If an OK by the Supreme Court is enough to placate the Trib's editorial board, then how do they explain their reaction to the "atrocious, political-speech restricting" laws that the Supremes have already OKed?

I wonder.

Anyway, the Trib ends things this way:

The coup de grace of the high court's voter-identification ruling is that the lead opinion was written by dedicated liberal John Paul Stevens. Which makes the liberals' protestations all the more laughable and all the more suspect.

Democrat-sponsored voter fraud certainly must be pervasive.

Again, no it isn't. But it's certainly interesting to point out what the Trib doesn't complain about in the Times editorial. The Times goes through a discussion of the issue:

In 2005, Indiana passed one of the nation’s toughest voter ID laws. It requires voters to present government-issued photo ID at the polls. Private college IDs, employee ID cards and utility bills are unacceptable. For people without a driver’s license — who are disproportionately poor and minority — the burden is considerable. To get acceptable ID, many people would be forced to pay fees for underlying documents, such as birth certificates.

This should not have been a hard case. The court has long recognized that the right to vote is so fundamental that a state cannot restrict it unless it can show that the harm it is seeking to prevent outweighs the harm it imposes on voters.

The Indiana law does not meet this test. The harm it imposes on voters, some of whom will no doubt be discouraged from casting ballots, is considerable. The state’s interest in the law, on the other hand, is minimal. It was supposedly passed to prevent people from impersonating others at the polls, but there is no evidence that this has ever happened in Indiana. It seems far more likely that the goal of the law’s Republican sponsors was to disenfranchise groups that lean Democratic.

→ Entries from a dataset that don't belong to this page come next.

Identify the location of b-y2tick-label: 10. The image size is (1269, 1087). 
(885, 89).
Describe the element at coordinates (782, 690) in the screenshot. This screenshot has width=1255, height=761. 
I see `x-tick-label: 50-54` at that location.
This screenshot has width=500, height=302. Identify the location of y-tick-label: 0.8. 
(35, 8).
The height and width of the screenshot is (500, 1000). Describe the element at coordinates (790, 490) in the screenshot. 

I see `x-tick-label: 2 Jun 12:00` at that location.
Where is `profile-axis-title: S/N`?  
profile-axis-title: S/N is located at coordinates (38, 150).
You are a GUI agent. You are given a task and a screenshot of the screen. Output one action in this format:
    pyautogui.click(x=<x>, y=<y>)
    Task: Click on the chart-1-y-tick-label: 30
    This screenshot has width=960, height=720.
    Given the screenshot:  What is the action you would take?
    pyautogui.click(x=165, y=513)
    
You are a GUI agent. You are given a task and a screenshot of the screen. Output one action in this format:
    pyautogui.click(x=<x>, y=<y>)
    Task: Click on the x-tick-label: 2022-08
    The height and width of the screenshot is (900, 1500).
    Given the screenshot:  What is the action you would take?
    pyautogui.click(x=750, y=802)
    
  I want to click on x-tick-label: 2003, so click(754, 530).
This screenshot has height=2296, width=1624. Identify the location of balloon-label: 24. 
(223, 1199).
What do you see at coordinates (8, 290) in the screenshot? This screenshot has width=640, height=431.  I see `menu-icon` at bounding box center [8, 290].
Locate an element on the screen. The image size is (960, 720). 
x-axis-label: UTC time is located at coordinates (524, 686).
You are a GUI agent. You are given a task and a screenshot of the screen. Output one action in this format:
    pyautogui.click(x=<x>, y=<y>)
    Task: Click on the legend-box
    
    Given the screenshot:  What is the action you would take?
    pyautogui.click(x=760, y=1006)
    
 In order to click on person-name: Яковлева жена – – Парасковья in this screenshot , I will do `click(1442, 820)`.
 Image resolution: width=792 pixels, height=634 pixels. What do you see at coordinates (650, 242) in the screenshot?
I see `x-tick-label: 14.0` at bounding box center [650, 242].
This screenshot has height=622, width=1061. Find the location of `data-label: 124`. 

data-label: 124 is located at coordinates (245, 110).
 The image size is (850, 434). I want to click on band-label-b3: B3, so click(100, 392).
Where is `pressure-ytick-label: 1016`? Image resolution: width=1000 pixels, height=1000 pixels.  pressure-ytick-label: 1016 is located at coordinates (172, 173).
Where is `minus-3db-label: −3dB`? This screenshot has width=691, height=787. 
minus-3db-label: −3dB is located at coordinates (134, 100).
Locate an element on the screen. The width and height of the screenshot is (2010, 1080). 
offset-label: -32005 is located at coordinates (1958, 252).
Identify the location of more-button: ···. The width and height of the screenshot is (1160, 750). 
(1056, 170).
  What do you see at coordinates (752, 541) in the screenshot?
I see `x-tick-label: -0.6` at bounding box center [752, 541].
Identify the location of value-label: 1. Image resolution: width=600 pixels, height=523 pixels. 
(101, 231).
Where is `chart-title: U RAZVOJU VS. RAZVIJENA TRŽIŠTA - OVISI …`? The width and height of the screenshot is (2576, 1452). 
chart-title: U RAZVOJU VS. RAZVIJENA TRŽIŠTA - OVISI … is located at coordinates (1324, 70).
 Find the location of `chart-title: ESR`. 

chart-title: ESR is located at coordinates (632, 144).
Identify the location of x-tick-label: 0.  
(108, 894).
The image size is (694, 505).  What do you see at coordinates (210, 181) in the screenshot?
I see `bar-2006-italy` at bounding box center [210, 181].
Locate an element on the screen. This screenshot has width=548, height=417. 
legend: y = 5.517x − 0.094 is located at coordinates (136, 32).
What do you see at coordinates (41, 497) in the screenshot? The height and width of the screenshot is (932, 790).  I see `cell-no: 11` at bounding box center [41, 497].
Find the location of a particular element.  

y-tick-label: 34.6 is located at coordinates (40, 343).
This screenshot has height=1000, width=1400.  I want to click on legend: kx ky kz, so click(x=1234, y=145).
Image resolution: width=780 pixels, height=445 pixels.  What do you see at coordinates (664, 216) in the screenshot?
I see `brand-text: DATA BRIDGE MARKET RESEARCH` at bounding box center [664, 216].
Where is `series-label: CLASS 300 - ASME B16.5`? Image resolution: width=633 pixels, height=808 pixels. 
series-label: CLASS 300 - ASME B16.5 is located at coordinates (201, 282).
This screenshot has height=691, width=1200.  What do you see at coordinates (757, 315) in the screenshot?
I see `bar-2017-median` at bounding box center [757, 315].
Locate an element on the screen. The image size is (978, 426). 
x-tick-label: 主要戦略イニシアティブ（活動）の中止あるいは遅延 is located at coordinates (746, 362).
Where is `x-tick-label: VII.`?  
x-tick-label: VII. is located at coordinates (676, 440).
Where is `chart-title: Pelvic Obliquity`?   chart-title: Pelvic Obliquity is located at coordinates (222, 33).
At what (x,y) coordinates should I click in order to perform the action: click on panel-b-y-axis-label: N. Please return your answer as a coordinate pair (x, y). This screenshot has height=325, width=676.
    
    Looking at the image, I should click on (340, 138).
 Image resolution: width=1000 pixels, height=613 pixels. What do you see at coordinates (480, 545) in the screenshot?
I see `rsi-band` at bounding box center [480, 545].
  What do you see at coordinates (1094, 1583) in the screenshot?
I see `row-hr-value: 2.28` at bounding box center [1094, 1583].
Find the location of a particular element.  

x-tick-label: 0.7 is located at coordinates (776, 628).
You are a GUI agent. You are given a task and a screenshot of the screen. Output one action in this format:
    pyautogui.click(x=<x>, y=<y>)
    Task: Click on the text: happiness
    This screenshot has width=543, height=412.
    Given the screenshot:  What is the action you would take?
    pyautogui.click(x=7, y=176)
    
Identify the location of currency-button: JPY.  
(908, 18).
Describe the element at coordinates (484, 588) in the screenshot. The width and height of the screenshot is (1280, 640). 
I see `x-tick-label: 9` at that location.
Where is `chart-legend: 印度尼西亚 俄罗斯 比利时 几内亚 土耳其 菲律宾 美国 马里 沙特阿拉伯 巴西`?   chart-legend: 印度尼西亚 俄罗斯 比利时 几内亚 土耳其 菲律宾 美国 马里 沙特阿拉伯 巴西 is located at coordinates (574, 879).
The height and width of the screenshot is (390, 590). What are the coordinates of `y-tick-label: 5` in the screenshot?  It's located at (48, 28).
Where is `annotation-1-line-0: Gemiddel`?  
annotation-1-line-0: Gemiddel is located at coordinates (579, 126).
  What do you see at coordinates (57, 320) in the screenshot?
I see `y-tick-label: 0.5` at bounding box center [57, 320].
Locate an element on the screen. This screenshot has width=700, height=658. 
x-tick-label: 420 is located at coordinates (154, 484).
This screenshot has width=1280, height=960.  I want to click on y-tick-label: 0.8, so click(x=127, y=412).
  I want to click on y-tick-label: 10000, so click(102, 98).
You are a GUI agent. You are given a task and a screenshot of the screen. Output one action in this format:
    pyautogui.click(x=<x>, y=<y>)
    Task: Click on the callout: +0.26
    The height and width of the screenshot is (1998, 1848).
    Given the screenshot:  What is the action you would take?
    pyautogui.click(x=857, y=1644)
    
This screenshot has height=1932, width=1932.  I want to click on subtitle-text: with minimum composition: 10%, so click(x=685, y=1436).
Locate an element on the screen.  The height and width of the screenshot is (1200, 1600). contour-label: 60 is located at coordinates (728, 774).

Here's the curious part. At the tail end of the editorial we find:

Hovering over Monday’s decision was a case that was not mentioned: Bush v. Gore. In 2000, the Supreme Court took seriously the claims of one individual — George W. Bush — that his equal protection rights were being denied by a state election system, and the court had no hestitation about telling the state what to do.

On “60 Minutes” on Sunday, Justice Scalia yet again told the public to “get over” that ruling. There are many good reasons to remember Bush v. Gore, and Monday’s ruling was a reminder of one of them. Seven years after it invoked the Constitution to vindicate what it saw as Mr. Bush’s right to fair election procedures, we are still waiting for the court to extend this guarantee with equal vigilance to every American.

The Trib pounces on the first paragraph of the Times editorial but leaves this unmentioned?? What, didn't they bother to read the whole thing?